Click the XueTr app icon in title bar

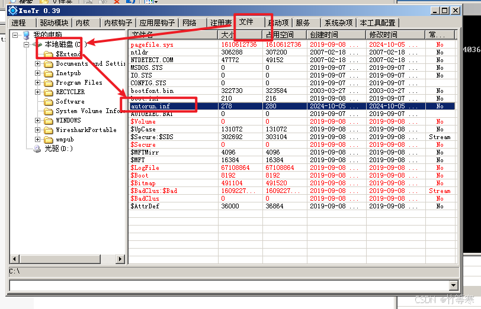12,11
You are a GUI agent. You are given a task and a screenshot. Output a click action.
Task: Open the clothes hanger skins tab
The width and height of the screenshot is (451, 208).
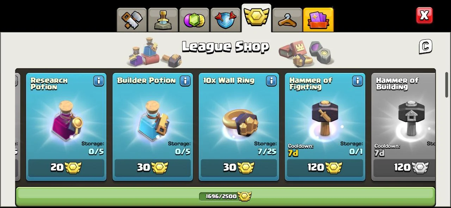point(287,20)
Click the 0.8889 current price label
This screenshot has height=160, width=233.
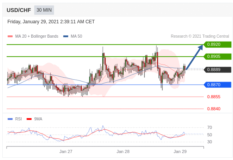click(217, 70)

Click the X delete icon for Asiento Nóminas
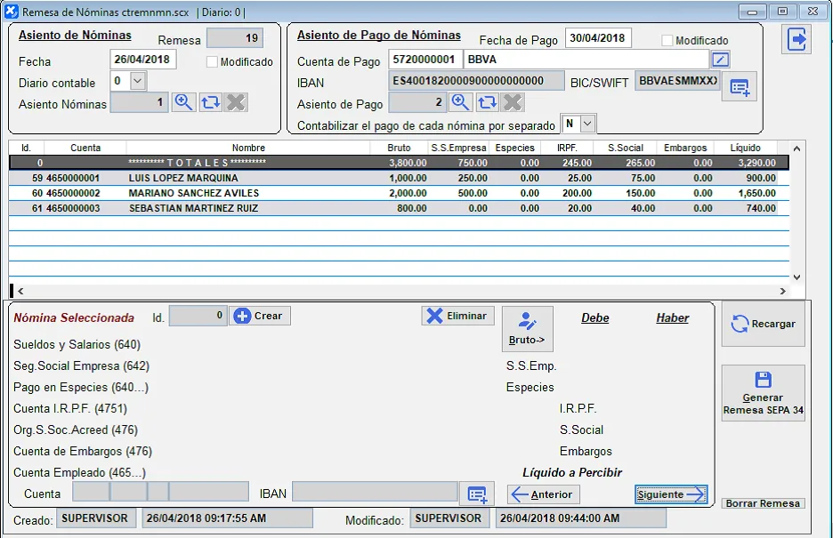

━━━━━━

**Problem to solve**
Repeat every line above exactly, minus the pictures.

**Task solution**
Click the XueTr app icon in title bar

12,11
You are a GUI agent. You are given a task and a screenshot. Output a click action.
Task: Open the clothes hanger skins tab
The width and height of the screenshot is (451, 208).
point(287,20)
Click the 0.8889 current price label
This screenshot has height=160, width=233.
click(217, 70)

Click the X delete icon for Asiento Nóminas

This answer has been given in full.